Variations in Ramachandran plot distributions. (A) Ramachandran region nomenclature based on natural distributions of residues in proteins [Refs.: e.g. 8, 30] overlaid on 76,533 well-ordered residues from high resolution structures19 (gray dots), and markers denoting the peak positions seen for the i + 1 (blue squares) and i + 2 (red triangles) residues in the 101 most common (φ,ψ)2-motifs.19 For further details of the (φ,ψ)2-motifs see Hollingsworth et al.19 (B) The natural distributions of residues occurring in select (φ,ψ)2-motif contexts (colored dots) are displayed with that full dataset as a background (gray) and the relevant basins from A outlined for reference. The colored distributions correspond to residues from some of the most prominent (φ,ψ)2-motifs19 with the extent of the distributions limited to the most densely populated parts that are fully distinct from other motifs [see Fig. 6 of Ref. 19]. The display mode (as circles unless otherwise noted) of (φ,ψ)2-motif distributions grouped by basin are: α/δ basin [αα.1 both residues (dark purple); αδ.1 first residue (blue); αδ.1 second residue (green); Pα.1 (light green), βα.1 (orange); ζα.1 (light yellow); δβ.1 (black); αζ.1 (red triangles); δ'α.1 (blue triangles); εδ.1 (purple diamonds); δP.1 (red); δδ'.1 (green triangles); Pδ.1 (purple); P'δ.1 (orange triangles)]; δ' basin [Pδ'.1 (green); δδ'.1 (blue); δ'P.1 (red); δ'δ'.1 first residue (purple); δ'δ'.1 second residue (orange); δ'α.1 (black)]; β basin [ββ.1 first residue (blue); ββ.1 second residue (red); βP.1 (green); Pβ.1 (purple triangles); βα.1 (orange); δβ.1 (yellow); βδ'.1 (black triangles); βP.1 (brown triangles)]; PII basin [Pα.1 (green); PP.1 both residues (purple); Pδ'.1 (red); δP.1 (yellow); Pβ.1 (blue); δ'P.1 (orange)]; PII' basin [P'δ.1 (blue); βP'.1 (red)]; γ' basin: [γ'δ.1 (blue); δγ'.1 (red)]; ζ basin [ζα.1 (blue); αζ.1 (red)]; ε basin [εδ.1, blue]. C) Exact boundaries used for mapping the observations in this data set into the 10 defined regions as labeled; observations not categorized are in black.
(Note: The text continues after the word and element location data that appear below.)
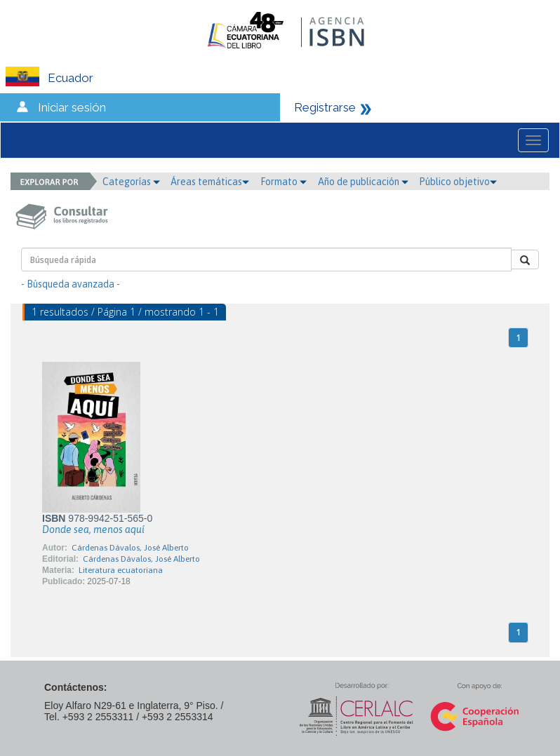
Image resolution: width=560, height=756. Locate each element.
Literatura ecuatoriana (121, 570)
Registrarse (325, 107)
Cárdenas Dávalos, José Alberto (130, 548)
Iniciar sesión (72, 107)
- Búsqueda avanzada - (70, 284)
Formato (284, 182)
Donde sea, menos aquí (93, 529)
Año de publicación (363, 182)
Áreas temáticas (210, 182)
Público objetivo (458, 182)
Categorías (131, 182)
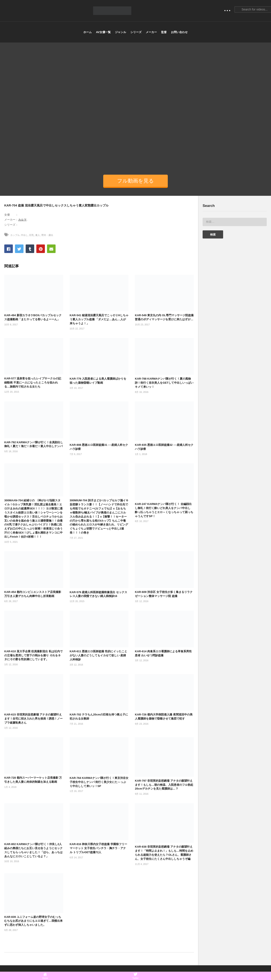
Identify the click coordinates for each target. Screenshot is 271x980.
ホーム (88, 32)
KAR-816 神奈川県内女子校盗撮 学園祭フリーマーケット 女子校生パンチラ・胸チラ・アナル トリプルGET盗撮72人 (98, 848)
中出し (24, 235)
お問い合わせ (179, 32)
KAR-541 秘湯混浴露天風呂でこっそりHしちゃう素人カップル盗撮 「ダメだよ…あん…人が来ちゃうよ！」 (99, 319)
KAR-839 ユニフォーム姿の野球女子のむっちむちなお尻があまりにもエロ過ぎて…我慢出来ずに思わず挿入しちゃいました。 (33, 921)
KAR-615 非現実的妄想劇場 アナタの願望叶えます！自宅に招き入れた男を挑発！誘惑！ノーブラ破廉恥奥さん (33, 719)
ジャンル (120, 32)
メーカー (151, 32)
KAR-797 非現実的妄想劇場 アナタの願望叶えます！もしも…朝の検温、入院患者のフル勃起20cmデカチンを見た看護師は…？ (164, 785)
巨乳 (32, 235)
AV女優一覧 (103, 32)
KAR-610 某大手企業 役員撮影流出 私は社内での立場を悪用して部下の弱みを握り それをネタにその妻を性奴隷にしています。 (33, 655)
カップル (15, 235)
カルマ (22, 220)
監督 (164, 32)
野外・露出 (47, 235)
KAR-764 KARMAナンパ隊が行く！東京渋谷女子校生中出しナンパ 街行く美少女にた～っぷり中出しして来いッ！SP (99, 782)
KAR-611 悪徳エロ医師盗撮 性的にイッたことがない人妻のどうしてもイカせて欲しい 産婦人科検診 (98, 655)
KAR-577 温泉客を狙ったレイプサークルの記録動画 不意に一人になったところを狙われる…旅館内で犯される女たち (33, 382)
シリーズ (136, 32)
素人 (38, 235)
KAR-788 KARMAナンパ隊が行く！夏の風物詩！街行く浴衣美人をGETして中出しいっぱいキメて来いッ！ (164, 383)
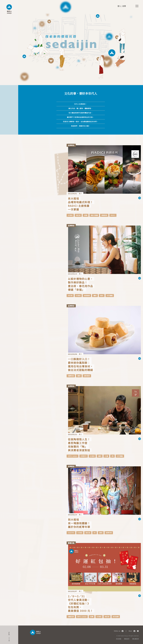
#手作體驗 (110, 296)
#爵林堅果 (87, 376)
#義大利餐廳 (94, 215)
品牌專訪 (71, 145)
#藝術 (95, 296)
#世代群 (70, 296)
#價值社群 (71, 617)
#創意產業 (87, 296)
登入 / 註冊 (122, 6)
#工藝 (106, 456)
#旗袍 (101, 533)
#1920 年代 (71, 533)
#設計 (101, 296)
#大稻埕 (70, 215)
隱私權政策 (135, 638)
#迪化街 (78, 215)
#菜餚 (85, 215)
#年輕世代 (83, 456)
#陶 (112, 456)
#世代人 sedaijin (72, 456)
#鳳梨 (79, 376)
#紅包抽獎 (115, 617)
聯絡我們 (127, 638)
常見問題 (118, 638)
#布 (95, 533)
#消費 (91, 617)
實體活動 (71, 543)
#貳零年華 (109, 533)
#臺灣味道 (71, 376)
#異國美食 (104, 215)
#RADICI (113, 215)
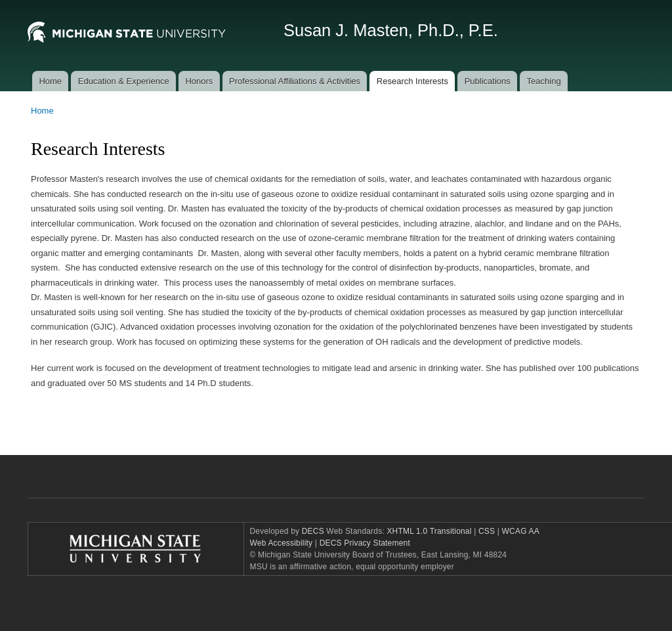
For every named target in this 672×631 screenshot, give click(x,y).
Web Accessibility (282, 543)
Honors (199, 81)
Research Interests (412, 81)
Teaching (544, 81)
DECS (313, 531)
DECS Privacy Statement (365, 543)
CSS (485, 531)
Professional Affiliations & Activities (295, 81)
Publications (488, 81)
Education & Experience (123, 81)
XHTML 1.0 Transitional (429, 531)
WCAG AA (520, 531)
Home (50, 81)
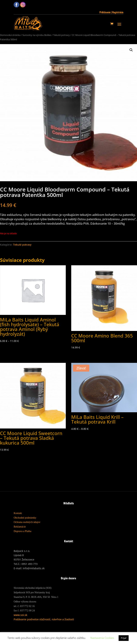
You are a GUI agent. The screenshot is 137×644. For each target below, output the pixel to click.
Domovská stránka (10, 35)
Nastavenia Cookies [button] (102, 638)
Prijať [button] (124, 638)
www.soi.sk (20, 615)
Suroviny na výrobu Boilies (37, 35)
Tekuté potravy (62, 35)
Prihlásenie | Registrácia (111, 12)
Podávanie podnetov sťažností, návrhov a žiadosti (44, 619)
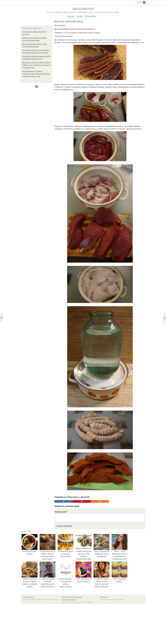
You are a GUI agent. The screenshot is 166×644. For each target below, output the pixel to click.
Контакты (64, 597)
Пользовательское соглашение (75, 597)
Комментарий (61, 512)
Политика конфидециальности (69, 600)
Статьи (79, 16)
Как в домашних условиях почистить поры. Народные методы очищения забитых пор (36, 74)
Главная (70, 16)
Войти (139, 2)
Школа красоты (83, 9)
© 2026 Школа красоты (28, 597)
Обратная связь (104, 597)
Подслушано (90, 16)
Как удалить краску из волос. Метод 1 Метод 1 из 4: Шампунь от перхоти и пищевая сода (36, 65)
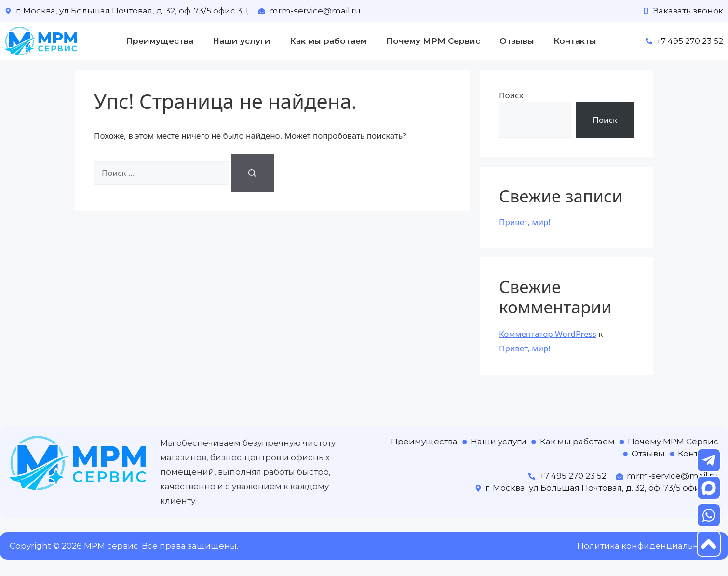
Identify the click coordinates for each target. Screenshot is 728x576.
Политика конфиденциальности (647, 546)
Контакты (575, 41)
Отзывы (517, 41)
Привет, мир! (525, 222)
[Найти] (252, 173)
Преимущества (160, 41)
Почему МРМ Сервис (433, 41)
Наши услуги (242, 41)
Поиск (511, 95)
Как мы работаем (328, 41)
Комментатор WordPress (548, 334)
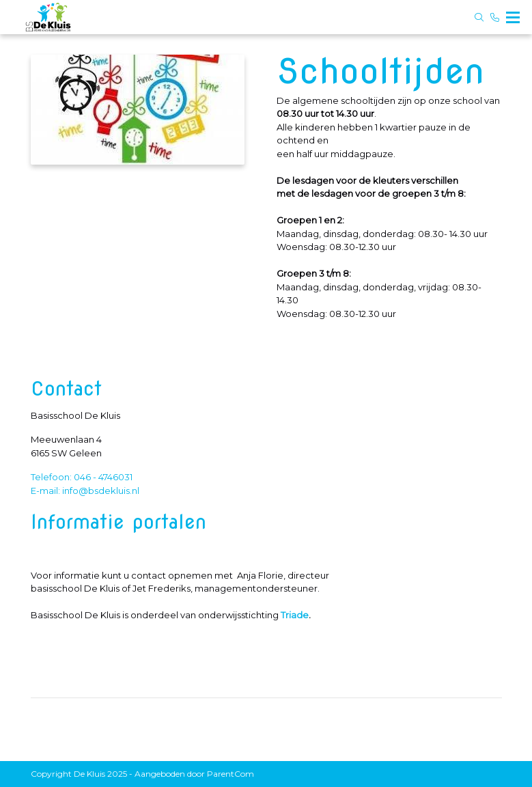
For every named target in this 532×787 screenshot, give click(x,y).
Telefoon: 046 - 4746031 (81, 477)
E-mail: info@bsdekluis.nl (85, 491)
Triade (294, 615)
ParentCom (230, 773)
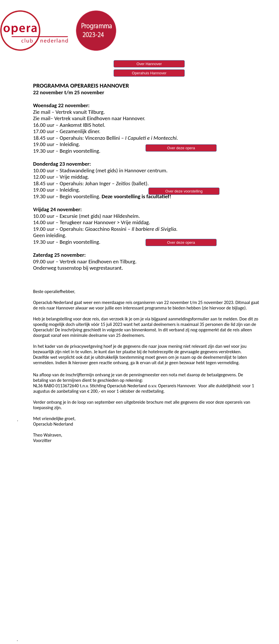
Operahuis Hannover (149, 73)
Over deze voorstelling (184, 191)
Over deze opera (181, 242)
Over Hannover (149, 64)
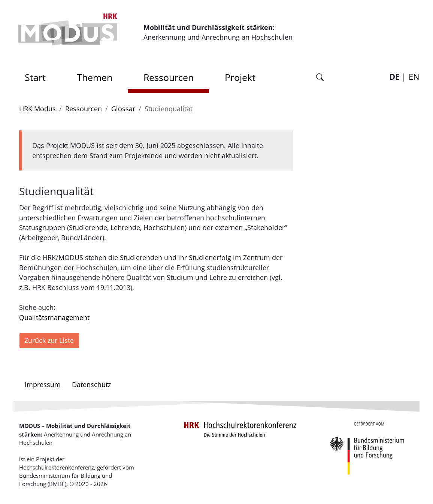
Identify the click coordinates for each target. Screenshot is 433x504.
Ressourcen (169, 77)
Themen (94, 77)
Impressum (43, 384)
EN (414, 76)
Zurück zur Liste (49, 340)
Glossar (123, 109)
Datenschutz (91, 384)
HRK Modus (37, 109)
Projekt (240, 77)
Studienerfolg (210, 257)
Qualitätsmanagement (54, 317)
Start (38, 75)
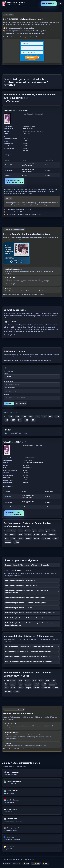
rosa (20, 534)
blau (20, 531)
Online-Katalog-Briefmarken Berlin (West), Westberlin (24, 618)
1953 (51, 416)
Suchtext (6, 394)
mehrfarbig (11, 531)
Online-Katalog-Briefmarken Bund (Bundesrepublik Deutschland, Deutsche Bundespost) (28, 624)
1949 (24, 416)
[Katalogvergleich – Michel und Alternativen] (32, 829)
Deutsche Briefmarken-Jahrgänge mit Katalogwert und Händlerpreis (30, 646)
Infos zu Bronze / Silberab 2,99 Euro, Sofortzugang (14, 181)
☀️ (45, 863)
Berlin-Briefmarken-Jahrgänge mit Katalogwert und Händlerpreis (28, 661)
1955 (6, 420)
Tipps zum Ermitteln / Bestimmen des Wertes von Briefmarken (27, 565)
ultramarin (46, 538)
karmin (36, 538)
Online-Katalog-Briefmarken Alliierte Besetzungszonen (25, 597)
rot (54, 531)
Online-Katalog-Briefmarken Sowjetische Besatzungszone (26, 602)
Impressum (6, 863)
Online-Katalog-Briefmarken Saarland (19, 608)
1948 (18, 416)
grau (41, 531)
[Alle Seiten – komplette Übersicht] (32, 847)
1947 (11, 416)
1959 (33, 420)
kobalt (13, 538)
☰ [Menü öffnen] (60, 3)
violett (37, 534)
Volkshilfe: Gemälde (12, 110)
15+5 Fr (24, 110)
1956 (13, 420)
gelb (34, 531)
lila (6, 534)
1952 (44, 416)
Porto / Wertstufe (9, 388)
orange (13, 534)
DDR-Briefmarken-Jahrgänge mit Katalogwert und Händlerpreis (28, 656)
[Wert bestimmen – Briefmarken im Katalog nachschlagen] (32, 773)
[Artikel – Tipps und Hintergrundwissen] (32, 819)
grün (47, 531)
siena (20, 538)
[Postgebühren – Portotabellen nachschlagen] (32, 810)
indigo (17, 542)
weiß (44, 534)
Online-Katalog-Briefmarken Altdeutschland (21, 585)
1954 (57, 416)
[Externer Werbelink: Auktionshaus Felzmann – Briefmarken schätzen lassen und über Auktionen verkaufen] (32, 253)
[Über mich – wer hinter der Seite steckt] (32, 838)
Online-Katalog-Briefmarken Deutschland (20, 580)
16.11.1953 (26, 133)
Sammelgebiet (8, 381)
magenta (8, 542)
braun (27, 531)
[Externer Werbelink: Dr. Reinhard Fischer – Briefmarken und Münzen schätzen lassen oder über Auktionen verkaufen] (32, 281)
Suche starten (9, 403)
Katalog (6, 373)
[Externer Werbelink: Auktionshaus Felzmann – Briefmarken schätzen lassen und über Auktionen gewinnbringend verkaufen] (32, 271)
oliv (6, 538)
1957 (20, 420)
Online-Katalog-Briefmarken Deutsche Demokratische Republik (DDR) (30, 613)
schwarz (28, 534)
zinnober (52, 534)
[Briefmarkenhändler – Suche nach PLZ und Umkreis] (32, 782)
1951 (37, 416)
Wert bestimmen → (49, 3)
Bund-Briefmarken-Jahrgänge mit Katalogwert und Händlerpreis (28, 651)
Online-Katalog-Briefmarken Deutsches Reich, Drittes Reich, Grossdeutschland (27, 591)
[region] (32, 168)
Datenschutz (17, 863)
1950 (31, 416)
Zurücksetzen (21, 403)
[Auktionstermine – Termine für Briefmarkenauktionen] (32, 801)
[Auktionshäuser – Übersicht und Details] (32, 792)
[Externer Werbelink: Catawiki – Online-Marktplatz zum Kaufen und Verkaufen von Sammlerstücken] (32, 289)
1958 (26, 420)
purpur (28, 538)
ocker (56, 538)
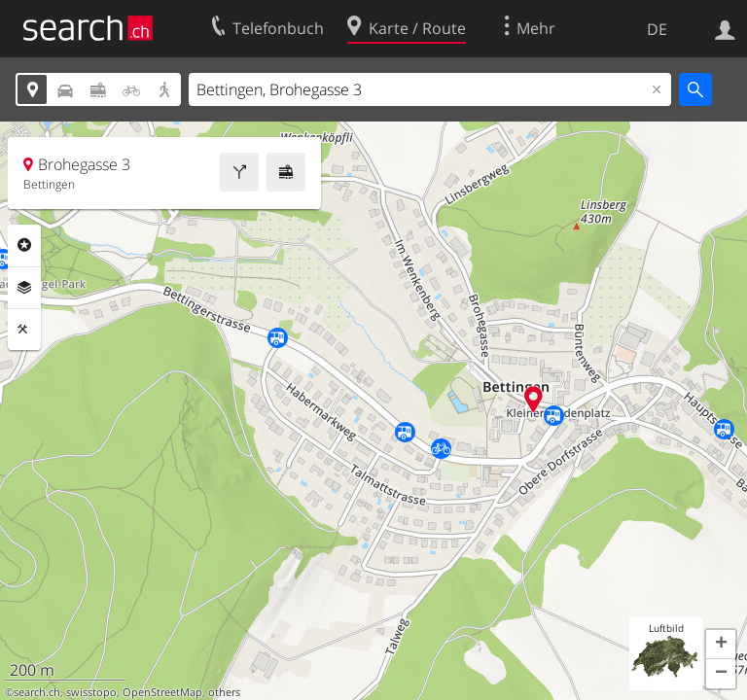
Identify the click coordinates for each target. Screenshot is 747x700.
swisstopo (91, 692)
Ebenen (24, 288)
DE (657, 29)
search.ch (37, 692)
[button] (721, 645)
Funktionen (24, 330)
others (224, 692)
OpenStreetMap (162, 692)
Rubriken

In the 1960s, in support of calculations related to understanding polypeptide conformations, the Flory Isolated-Pair Hypothesis posited the simplifying assumption that the conformation of a given residue does not affect the conformation of its neighbors.10 This hypothesis still guides much thinking about protein conformation, even though studies have shown that it does not actually hold for polypeptides.11-13 Notably, Pappu et al.11 used a dataset of Monte Carlo generated Ala-polypeptides to show that simple steric considerations cause the Isolated-Pair Hypothesis to break down quickly with chain length.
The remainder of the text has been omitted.